6. Limitations and future perspective

It is imperative to note that the nutrient content of sewage sludge is unpredictable. The release of nutrients in available form that plants can use may not occur at the right plant growth stage. Moreover, sewage sludge nutrient content, their solubility and nutrient release rates, in general, are lower than inorganic fertilizers. On the whole, the nutrients in sewage sludge are both more diluted and much less readily available to plants. In case of a shorter time frame, nutrients of sewage sludge will not be available to the plants and therefore will not contribute to GHG savings. However, for a longer time frame, all the nutrient content of sewage sludge will eventually be available to plants and thus the calculation of GHGs saving would yield more or less realistic values.

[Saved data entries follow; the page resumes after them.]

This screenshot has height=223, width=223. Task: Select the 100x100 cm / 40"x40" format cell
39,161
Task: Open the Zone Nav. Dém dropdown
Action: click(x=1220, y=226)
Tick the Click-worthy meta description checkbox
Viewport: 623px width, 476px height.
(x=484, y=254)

Organic fertilizers from compost and other sources (such as sewage sludge) can be quite variable from one batch to the next. Therefore, without testing each batch, the amount of the applied nutrients cannot be accurately known. Therefore, the consideration of compost derived data for calculating additional water holding capacity of soils due to land application of sewage sludge may not give accurate results. The type of sludge (primary, secondary or mixed) applied to agriculture land will also affect GHG emissions. Moreover, the type of sludge treatment process (aerobic or anaerobic) and treatment duration (solids retention time) will also affect GHG emissions. The type of sludge and the type of treatment mainly influence the background microbial community of the soil, which affects the degradation of sludge solids or organic matter after sludge is land applied.

The availability of N and P of sewage sludge for plants needs to be established. The carbon percentage sequestrated in the soil, increased water holding capacity of soil and increase in the flux of gases due to land application of sewage sludge vary with type of soil, moisture content of the soil and atmospheric conditions. Therefore, further study of these components is required to estimate either GHG emissions or reductions. The carbon content of the plants and the crop, before and after sewage sludge application is required to estimate the GHG reductions. Further, the antibiotics and other emerging contaminants, which are present in sewage sludge at the nano-concentrations will impact the soil microbiota and also the flux of gases at the soil–atmosphere interface. Thus, data need to be generated on the impacts of emerging contaminants on the gas flux at the soil–atmosphere interface.

7. Conclusion

Different methodologies to evaluate GHG emissions due to the land application of sewage sludge presented in the literature are summarized. A progressed methodology to evaluate GHG emissions was proposed. Based upon the proposed methodology, it was clear that increased nutrients concentrations in sewage sludge substantially sequestrated GHG emissions. The land application of sewage sludge proved to be beneficial in reducing GHG emissions only at high nutrients concentrations (39.0% organic carbon, 17.6% N and 14.3% P) with sequestration in GHG emissions (−699 kg CO₂/yr). A comparison of different methodologies for GHG emissions showed that the methodology proposed in this study was more effective and reliable, that is, GHG emissions or reductions vary according to the nutrients concentrations of the sludge.